» **INPUT ROWS**:

Start

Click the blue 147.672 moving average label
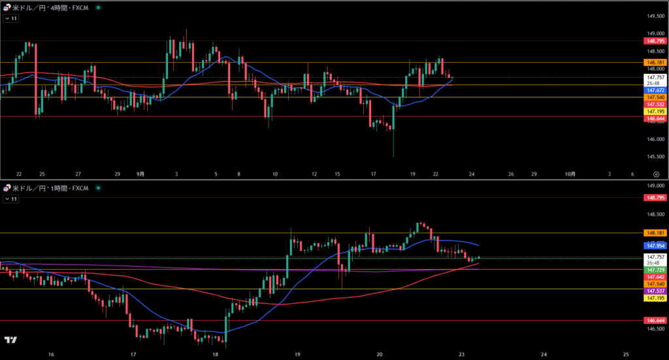The image size is (669, 360). [x=655, y=90]
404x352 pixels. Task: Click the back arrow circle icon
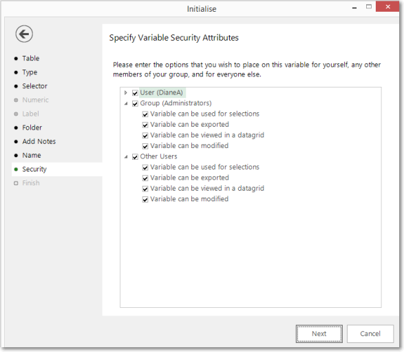(24, 34)
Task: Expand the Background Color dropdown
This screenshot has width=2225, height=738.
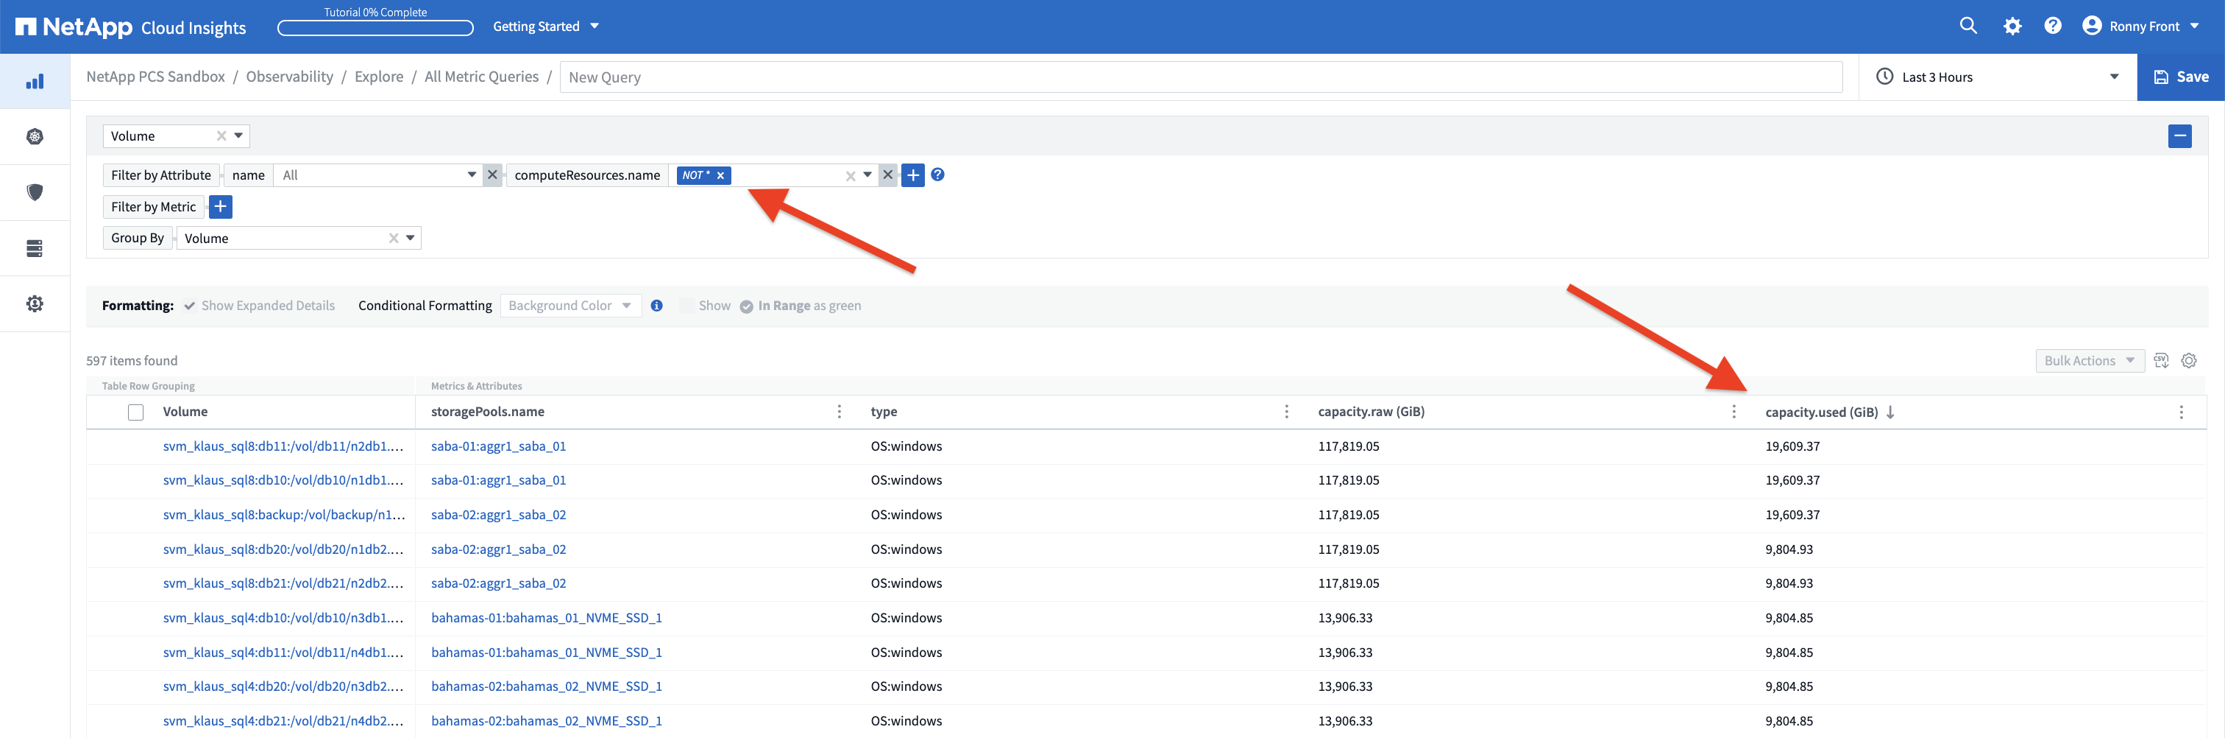Action: [570, 306]
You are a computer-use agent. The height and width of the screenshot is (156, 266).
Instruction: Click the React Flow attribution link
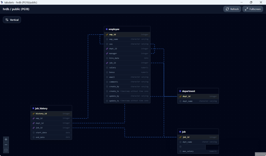click(260, 154)
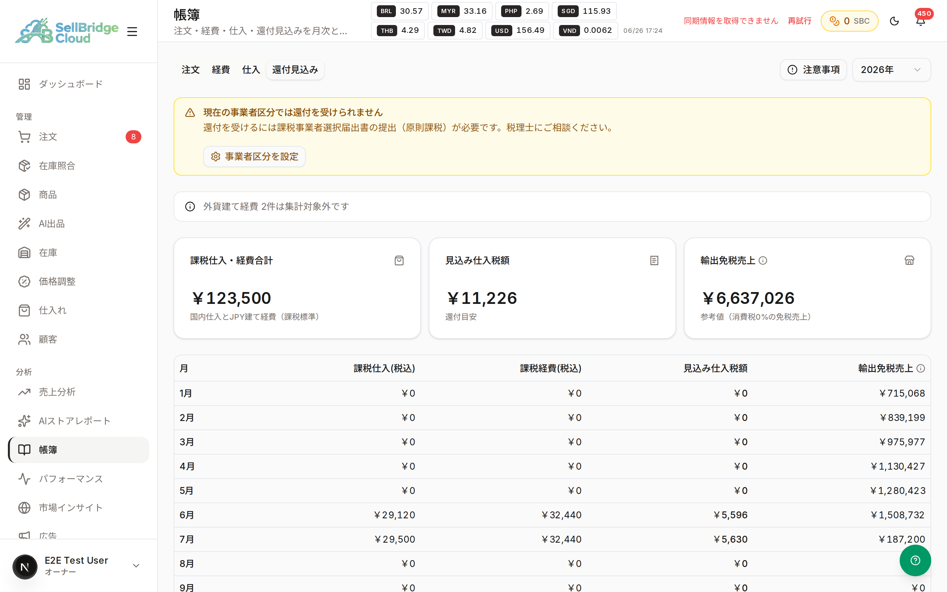Open the 注意事項 notes button

813,70
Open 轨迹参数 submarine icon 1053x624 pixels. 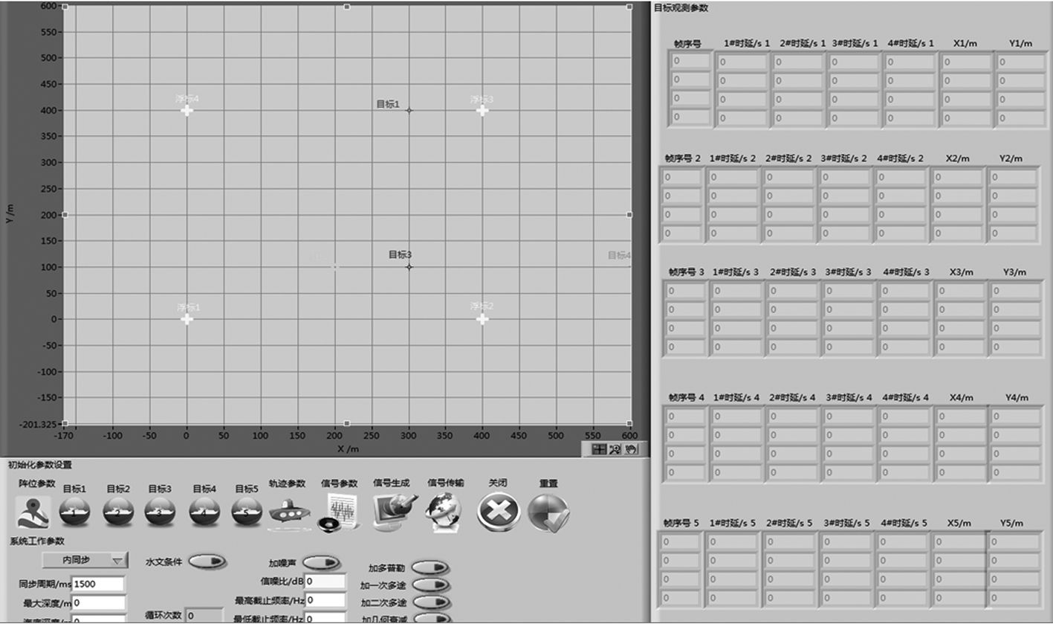(288, 512)
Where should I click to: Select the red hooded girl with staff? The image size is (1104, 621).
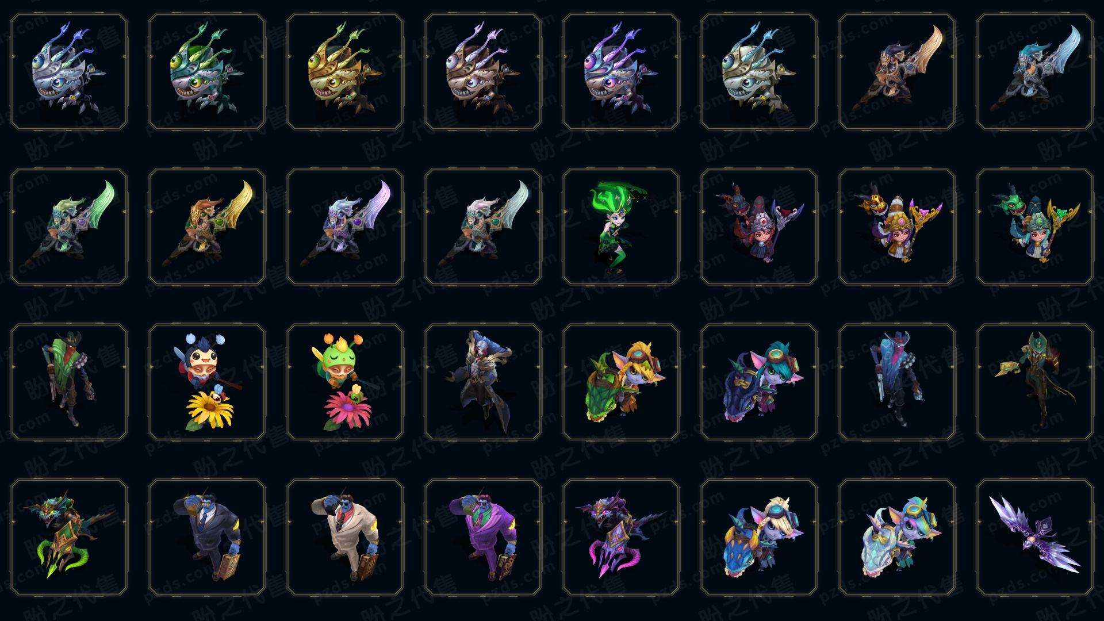click(759, 227)
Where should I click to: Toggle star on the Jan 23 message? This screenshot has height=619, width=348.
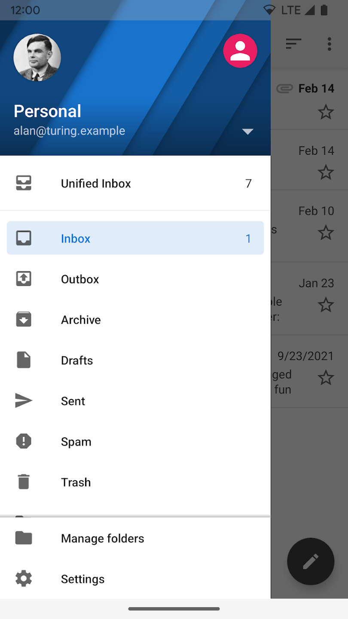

End

» **TASK**: Write out the lines from the one containing "Where should I click to: Select" through the last line, exactly as they appear. Leave out the pictures.

» **RESPONSE**:
Where should I click to: Select the red hooded girl with staff? The image size is (1104, 621).
click(759, 227)
Where should I click to: Toggle star on the Jan 23 message? This screenshot has height=619, width=348.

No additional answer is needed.